The Chronicles of Trellah, Book One: The Perpetual Rain
Page 25
A series of barks echoed through the columns as Sophina rushed to the sun-filled aisle that was aligned with the fog-shrouded finger of stone. From here she could see Mrs. Tanner, who was on her knees with the rope in hand, bearing the full weight of the cage as the scar-faced vrahkole howled his shrill call from the ledge where Sophina had left him.
A grahdor streaked low overhead. Then another grahdor zipped by, and another, each with numerous vrahkoles crouched within the baskets strapped to their backs. Sophina knew who these vrahkoles were: the ones they had encountered at the mountain pool. They must have been hidden close by, waiting for a signal to swoop in and help.
The scarred vrahkole leapt onto the cage as the grahdors descended into the mist. He tore open the trapdoor at the top of the pen, and the youngsters began to clamber out.
Boom!
In a crushing instant, a massive pillar had crashed down before Sophina. She stumbled back, staring at a wall of stone that a heartbeat earlier had been a clear path for sunlight.
Something rushed at her out of the billowing dust. As she turned to run, she glimpsed a set of rutted cheekbones bulging below two empty eye sockets. The necrah was closing in. She had to find a lighted path before it was too late.

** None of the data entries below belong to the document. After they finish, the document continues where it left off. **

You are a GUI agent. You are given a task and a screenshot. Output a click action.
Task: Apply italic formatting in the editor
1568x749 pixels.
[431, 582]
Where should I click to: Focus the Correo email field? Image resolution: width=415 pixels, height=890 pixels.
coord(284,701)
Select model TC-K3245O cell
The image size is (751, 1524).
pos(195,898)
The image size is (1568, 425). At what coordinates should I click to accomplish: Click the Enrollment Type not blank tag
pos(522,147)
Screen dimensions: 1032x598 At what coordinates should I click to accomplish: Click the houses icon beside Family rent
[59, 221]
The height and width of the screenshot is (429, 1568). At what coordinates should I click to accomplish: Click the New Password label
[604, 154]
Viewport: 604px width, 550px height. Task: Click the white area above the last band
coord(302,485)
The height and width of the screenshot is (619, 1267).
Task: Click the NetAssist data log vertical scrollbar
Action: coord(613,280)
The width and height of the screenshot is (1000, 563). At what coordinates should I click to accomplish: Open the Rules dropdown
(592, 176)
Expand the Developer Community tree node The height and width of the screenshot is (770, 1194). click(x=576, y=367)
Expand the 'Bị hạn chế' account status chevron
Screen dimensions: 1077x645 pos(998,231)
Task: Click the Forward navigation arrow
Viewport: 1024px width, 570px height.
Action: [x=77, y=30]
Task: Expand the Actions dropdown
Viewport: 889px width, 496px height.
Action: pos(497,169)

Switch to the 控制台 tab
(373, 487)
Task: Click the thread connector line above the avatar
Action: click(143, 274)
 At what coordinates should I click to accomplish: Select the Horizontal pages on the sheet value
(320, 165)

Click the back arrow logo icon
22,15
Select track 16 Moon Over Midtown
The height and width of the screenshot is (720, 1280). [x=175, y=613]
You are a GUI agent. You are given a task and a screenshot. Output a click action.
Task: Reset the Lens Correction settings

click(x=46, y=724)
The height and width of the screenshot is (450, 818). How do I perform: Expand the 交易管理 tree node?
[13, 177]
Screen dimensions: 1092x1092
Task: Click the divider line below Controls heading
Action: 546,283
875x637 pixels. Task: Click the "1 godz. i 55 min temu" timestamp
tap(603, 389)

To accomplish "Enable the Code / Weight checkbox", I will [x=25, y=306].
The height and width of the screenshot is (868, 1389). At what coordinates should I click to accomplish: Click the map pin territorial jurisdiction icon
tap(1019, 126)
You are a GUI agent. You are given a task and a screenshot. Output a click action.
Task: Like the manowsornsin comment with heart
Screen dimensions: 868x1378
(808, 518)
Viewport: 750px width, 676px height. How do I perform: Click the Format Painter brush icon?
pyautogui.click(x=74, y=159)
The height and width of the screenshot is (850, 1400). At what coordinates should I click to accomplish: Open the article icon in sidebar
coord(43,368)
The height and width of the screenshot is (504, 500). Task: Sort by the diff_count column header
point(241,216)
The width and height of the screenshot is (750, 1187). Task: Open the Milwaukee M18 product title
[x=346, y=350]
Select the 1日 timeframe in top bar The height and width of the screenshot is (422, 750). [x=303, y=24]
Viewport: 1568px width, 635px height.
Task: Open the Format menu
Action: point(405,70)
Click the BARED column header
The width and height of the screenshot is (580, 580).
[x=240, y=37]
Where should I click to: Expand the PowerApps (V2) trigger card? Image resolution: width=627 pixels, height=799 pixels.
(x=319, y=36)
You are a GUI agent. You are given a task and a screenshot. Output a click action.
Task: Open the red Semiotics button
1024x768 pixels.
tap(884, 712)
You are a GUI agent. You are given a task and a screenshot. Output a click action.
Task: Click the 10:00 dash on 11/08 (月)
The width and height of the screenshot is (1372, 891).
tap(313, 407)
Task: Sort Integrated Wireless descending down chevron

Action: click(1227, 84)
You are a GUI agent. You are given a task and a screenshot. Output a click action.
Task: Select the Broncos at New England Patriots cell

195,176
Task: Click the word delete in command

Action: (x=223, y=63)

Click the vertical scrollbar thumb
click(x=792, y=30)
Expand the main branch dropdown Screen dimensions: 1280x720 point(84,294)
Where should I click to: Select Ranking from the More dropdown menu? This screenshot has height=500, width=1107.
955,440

Sophina cut hard to the right—then left—in a wild search for sunlight. But only more dark passages opened up before her. She had somehow entered the crater’s inner labyrinth, with no clue as to which way to go. She felt the necrah closing in as she careened through the maze, and was struck by the most horrible realization: Escape could no longer be a priority.
Knowing that death was imminent, Sophina thrust the whistle to her lips and blew, sending forth a piercing call that ricocheted through the pillars. These may be her last moments alive, but at least she had completed her task. With the necrah focused on her, Talfore would be free to slip through unnoticed to the other side.
Then, she saw it: a glow coming from an aisle up ahead.
Sunlight!
Sophina sprinted for it. Something cold brushed her shoulder as she turned the corner and jumped. The next moment she was tumbling out into the open, awash in the sun’s warmth. She stopped at the base of the stairway and rolled to face the pillars, but the necrah was nowhere to be seen. She stood up and looked toward the crater’s north rim—just as Talfore vaulted onto it from within the pillars.
He’d made it! It wouldn’t be long now before he would ignite the firestones and release the water from the reservoir upon the crater, freeing every atom of the drahtuah into the atmosphere. Sophina was sure that the sight would be something to behold, but she had no intention of watching it. She just wanted to get back inside the cavern so that she could carry Eliot away from this dreadful place.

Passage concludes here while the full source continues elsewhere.